* [Passage]
Thanks, i think it looks fantastic 



davida-p said:


> You also want to check with your insurance company as well as you are going to visibly change the appearance of your car. Just a thought.


Interesting point this, are you visibly changing the appearance of the car? The Mk2 TT already has a rear spoiler, it is required to reduce lift at high speeds, what difference does it make if it's fixed or retractable? Does that mean they won't pay out if your retractable spoiler was up because the visual appearance of the car has changed?

Also, it's an Audi factory option not third party add-on, insurance companies don't normally ask for OEM options so why should this be any different?

Thoughts anyone?


----------



## kerrgsxr1000 (Jun 24, 2010)

Got spoiler today and its been damaged so its going back! There are three bolt holes in the spoiler should the bolts be part of the kit cause they were not in the box? Advice please!

* [Exercise brief] Quote every sentence in the spoiler thread that ends with a question mark, in the order they appear.

Records about locating elements on screens:
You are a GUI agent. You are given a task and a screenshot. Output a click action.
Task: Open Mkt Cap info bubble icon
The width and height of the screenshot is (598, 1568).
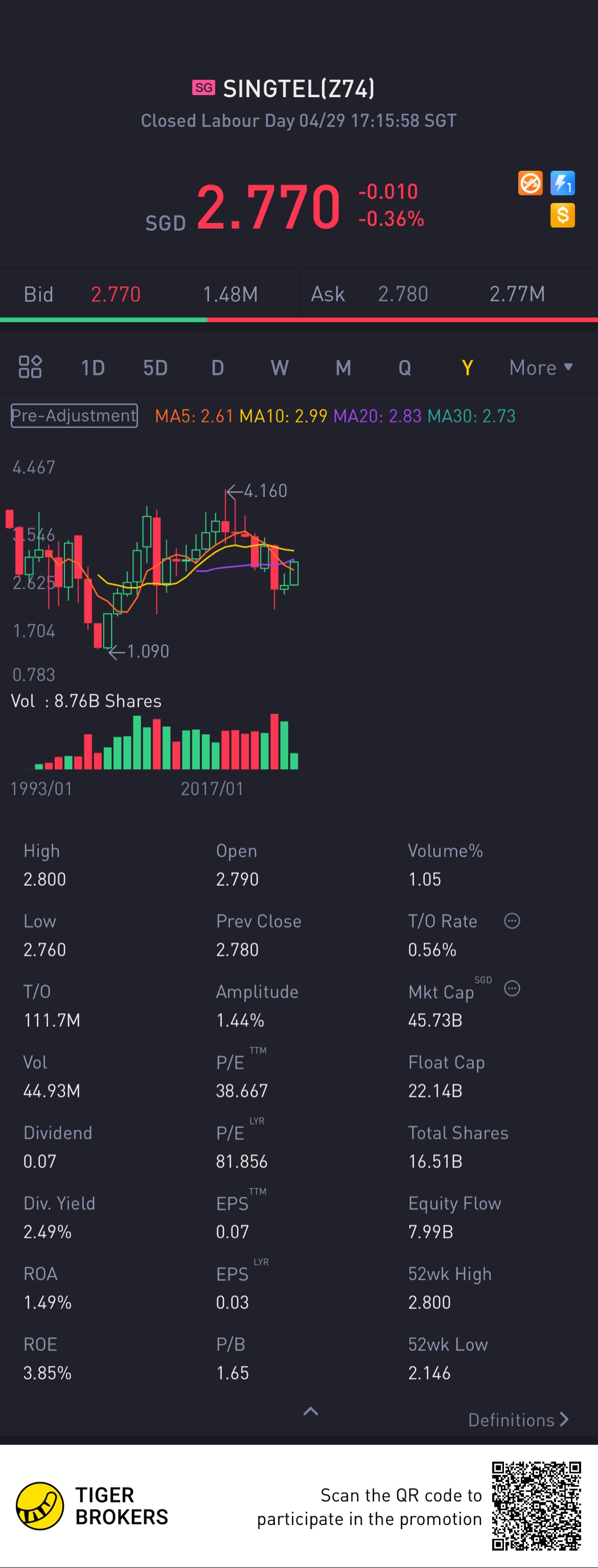point(511,988)
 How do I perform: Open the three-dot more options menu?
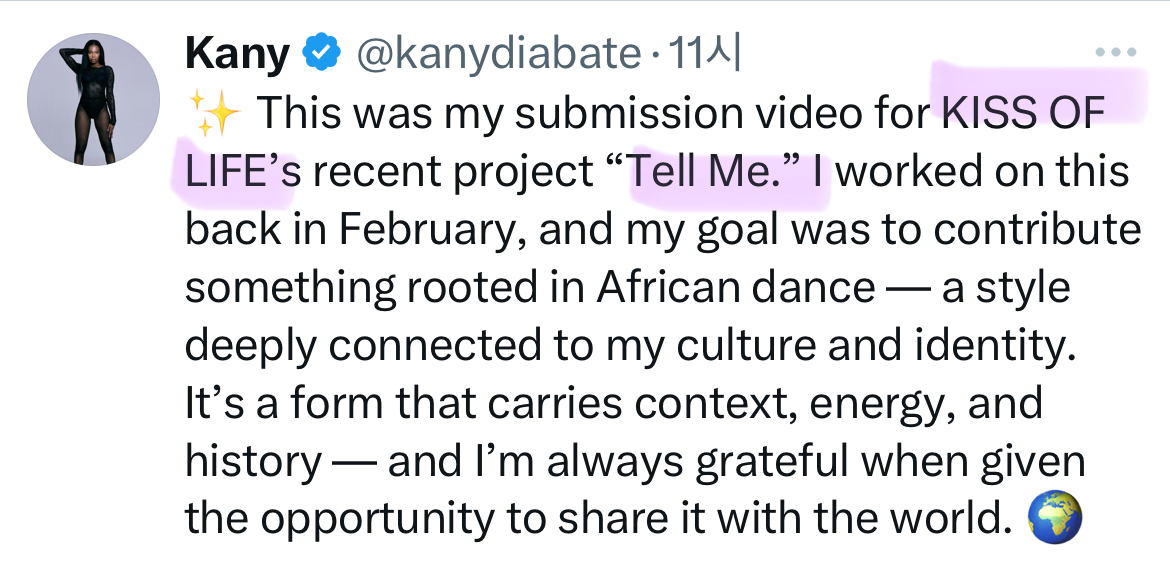point(1117,52)
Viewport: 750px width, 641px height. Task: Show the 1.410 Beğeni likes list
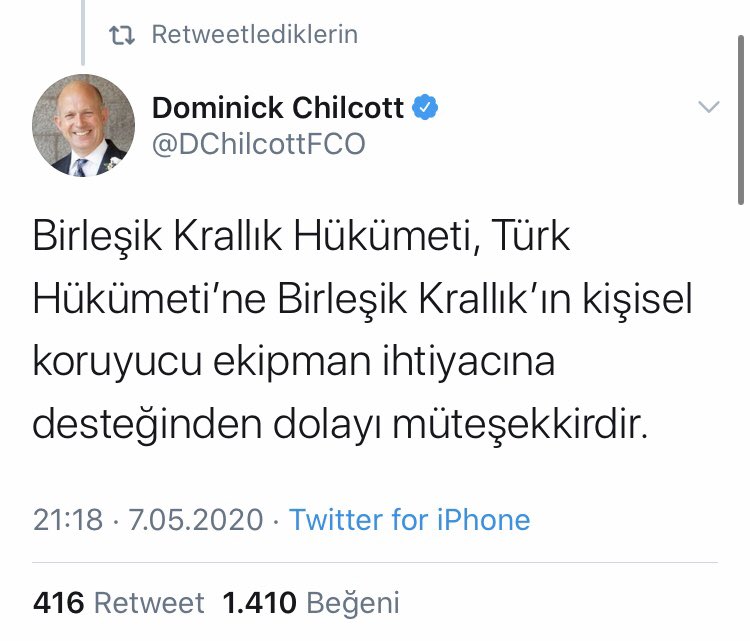pos(310,603)
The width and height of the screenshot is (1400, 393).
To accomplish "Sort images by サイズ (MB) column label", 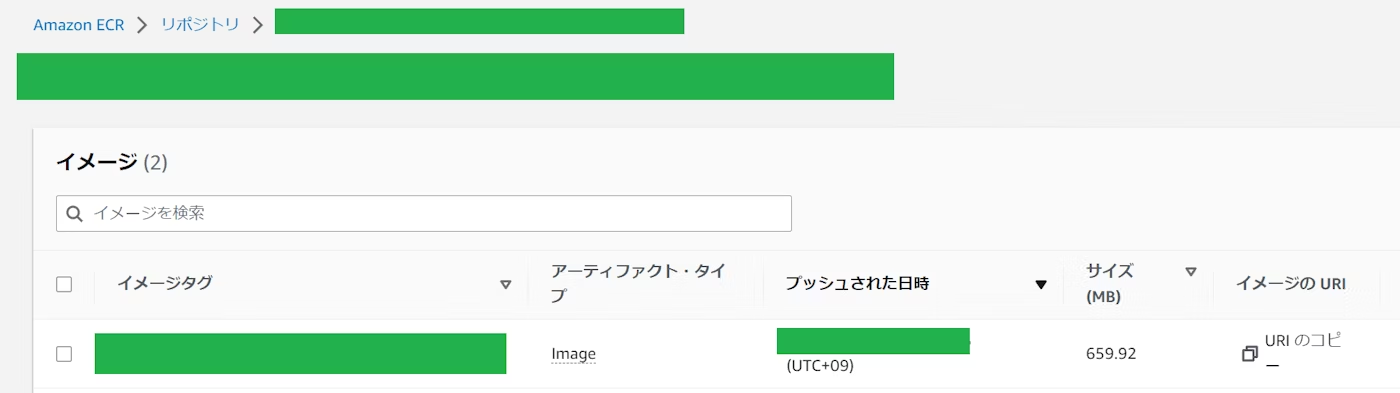I will (1110, 284).
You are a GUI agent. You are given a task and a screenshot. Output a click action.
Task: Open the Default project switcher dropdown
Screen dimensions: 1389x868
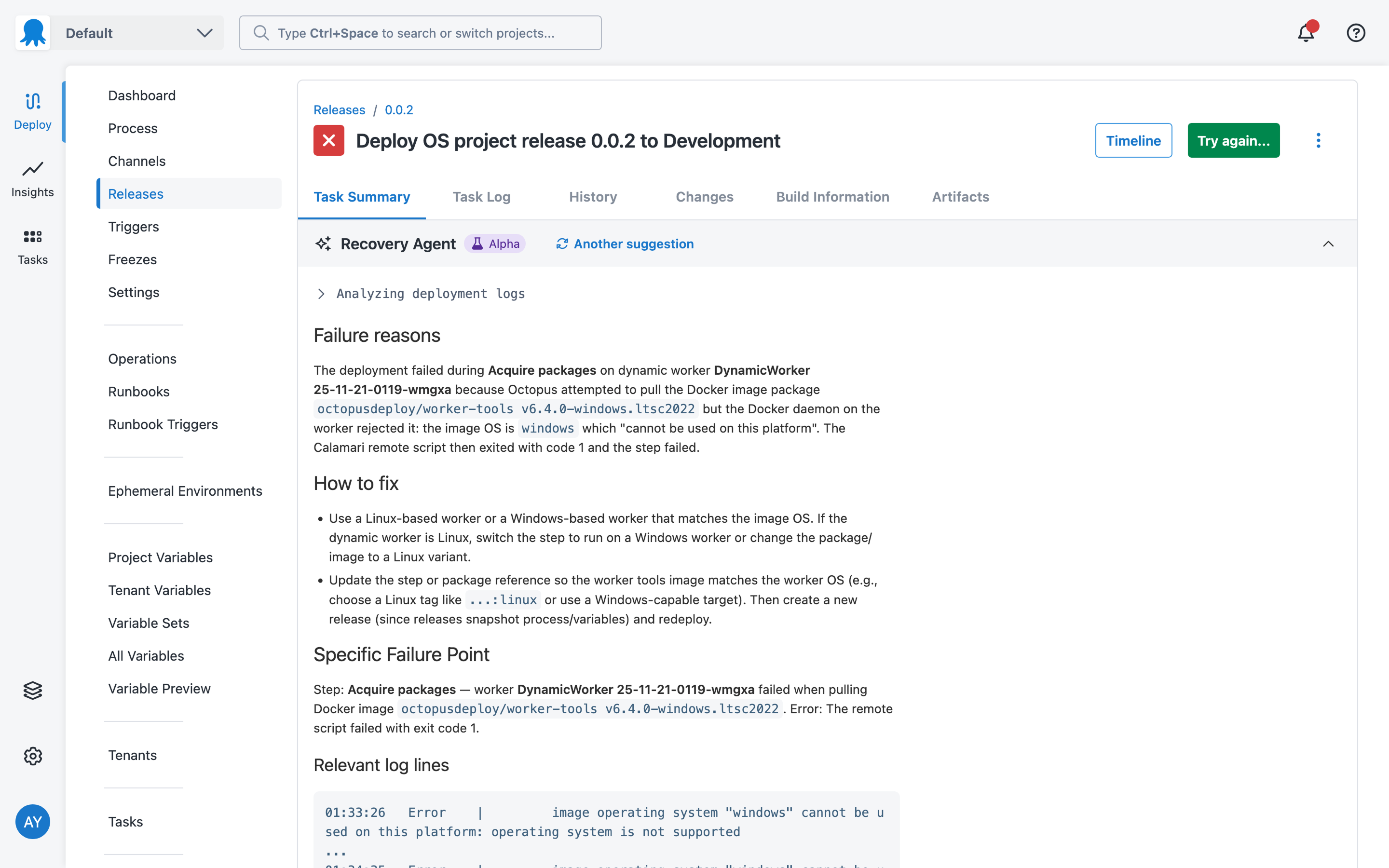pyautogui.click(x=138, y=33)
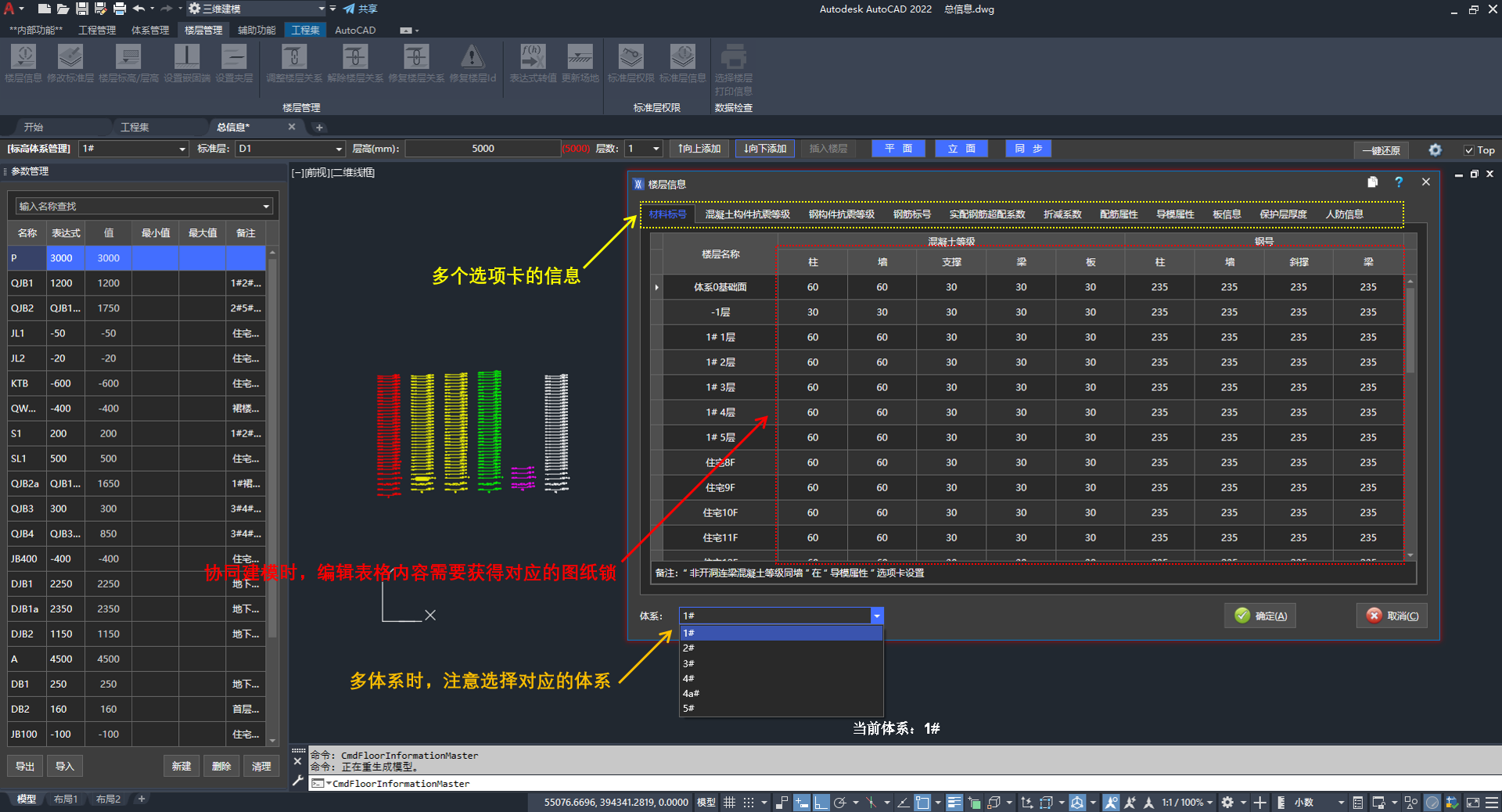Screen dimensions: 1502x812
Task: Click the copy icon in 楼层信息 dialog
Action: click(1372, 182)
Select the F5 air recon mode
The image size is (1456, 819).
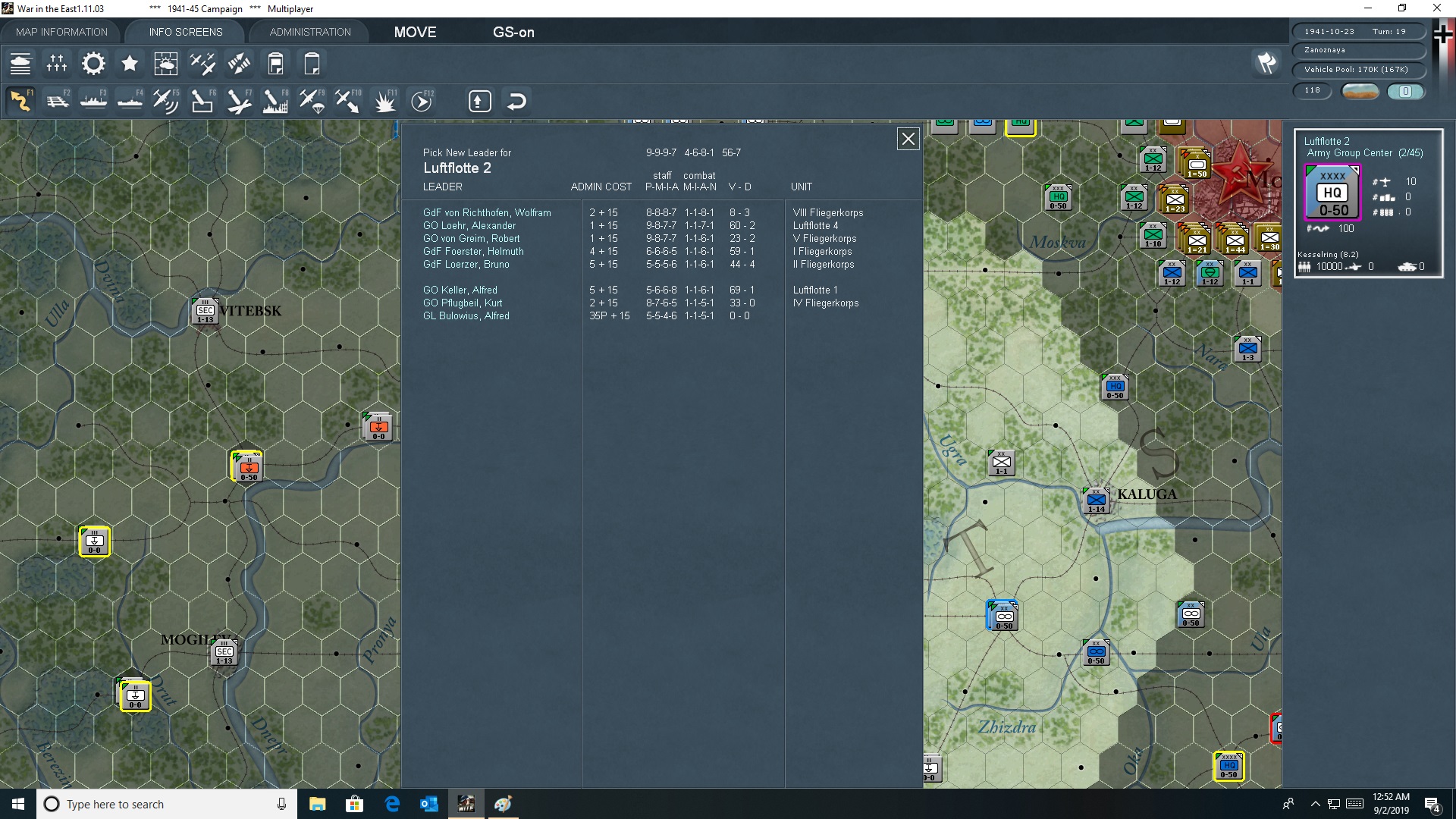point(165,101)
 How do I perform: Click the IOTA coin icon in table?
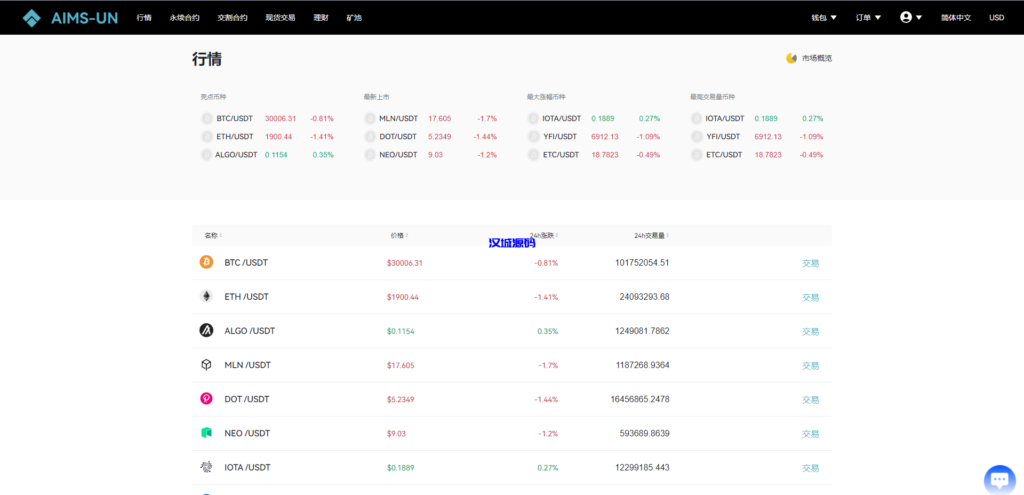[206, 467]
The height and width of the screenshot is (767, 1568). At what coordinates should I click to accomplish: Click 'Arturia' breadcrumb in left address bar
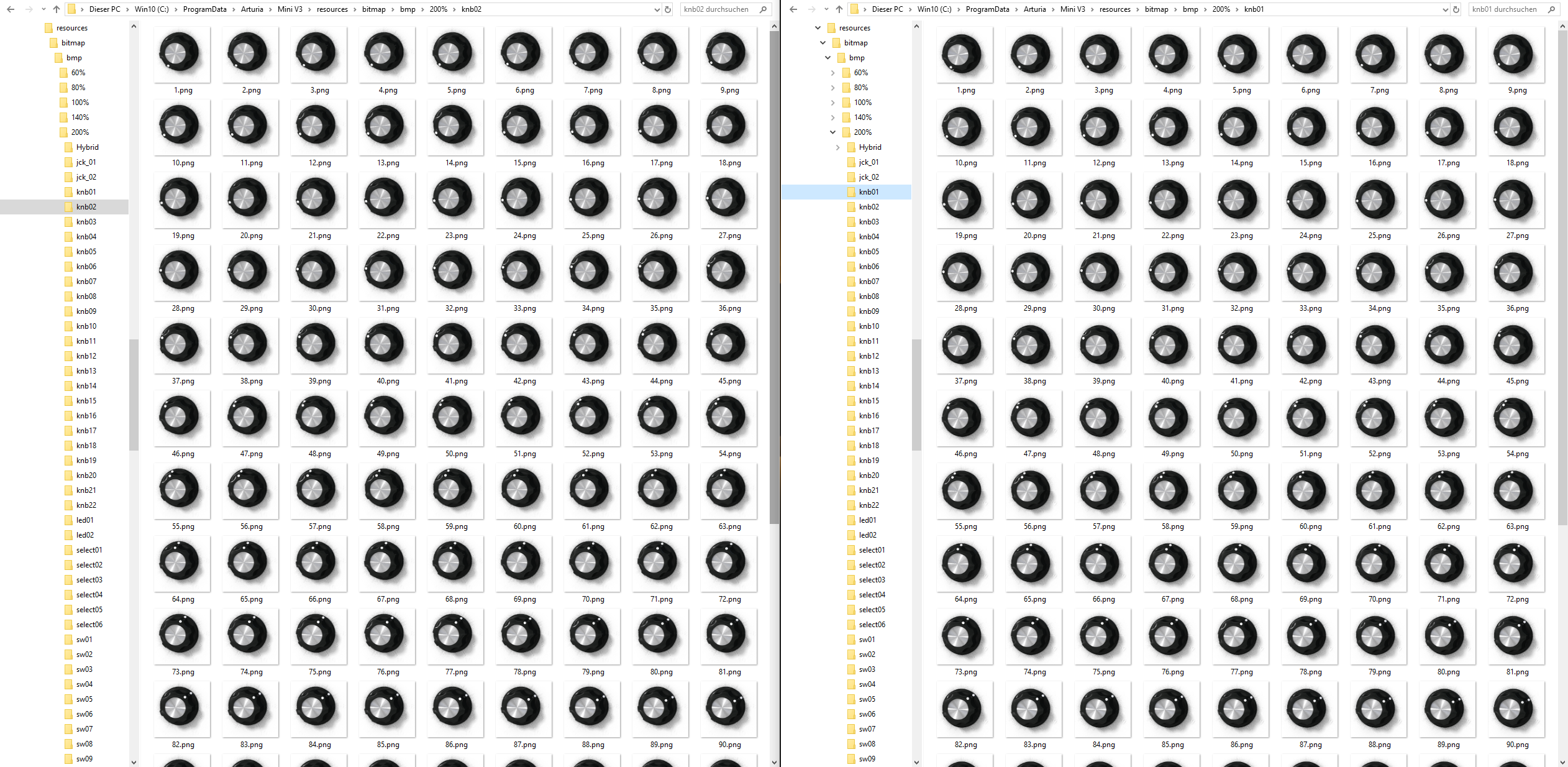point(252,9)
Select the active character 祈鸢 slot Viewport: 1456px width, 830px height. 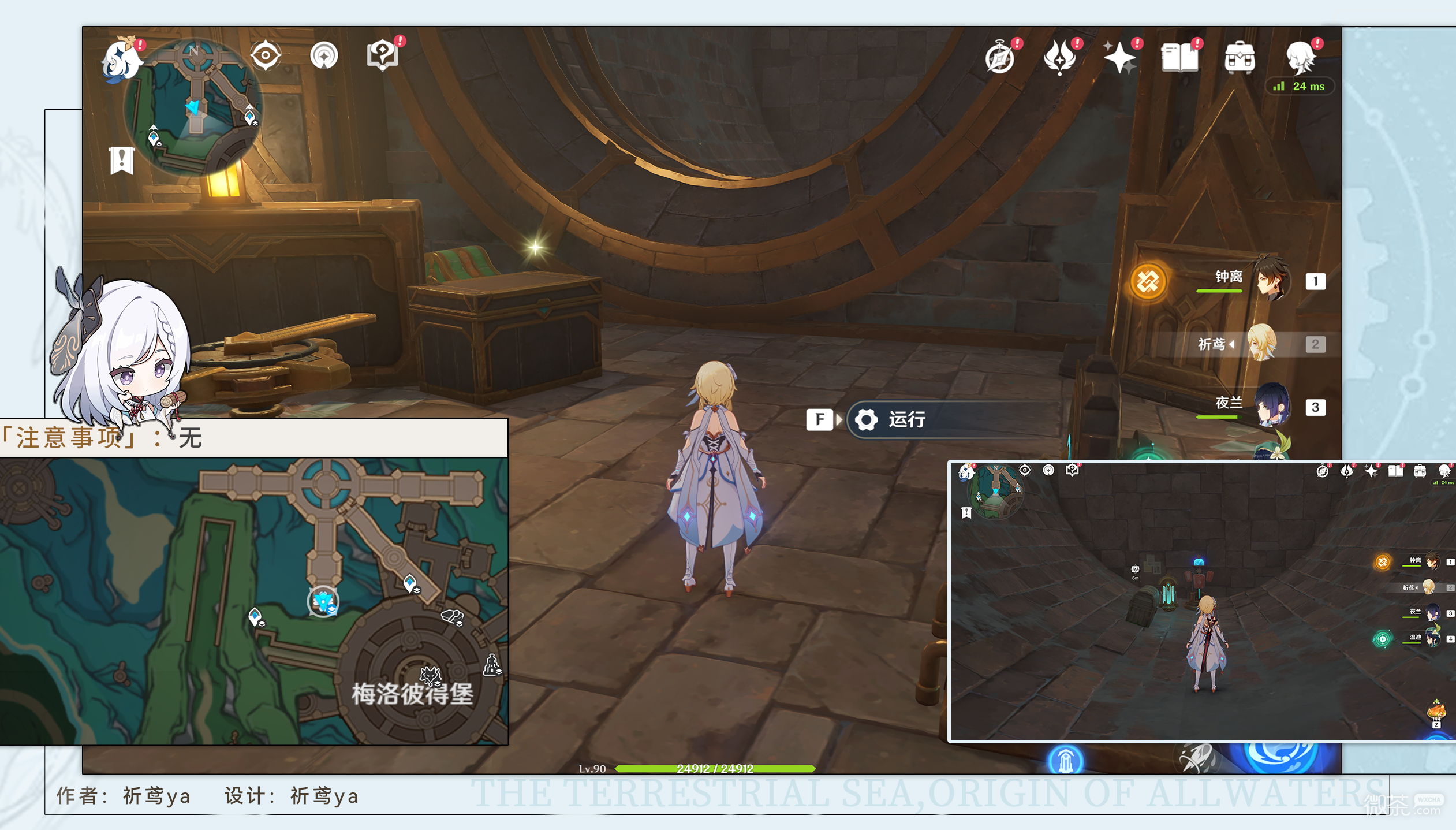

* [The response]
1. "Interesting point this, are you visibly changing the appearance of the car?"
2. "The Mk2 TT already has a rear spoiler, it is required to reduce lift at high speeds, what difference does it make if it's fixed or retractable?"
3. "Does that mean they won't pay out if your retractable spoiler was up because the visual appearance of the car has changed?"
4. "Also, it's an Audi factory option not third party add-on, insurance companies don't normally ask for OEM options so why should this be any different?"
5. "Thoughts anyone?"
6. "There are three bolt holes in the spoiler should the bolts be part of the kit cause they were not in the box?"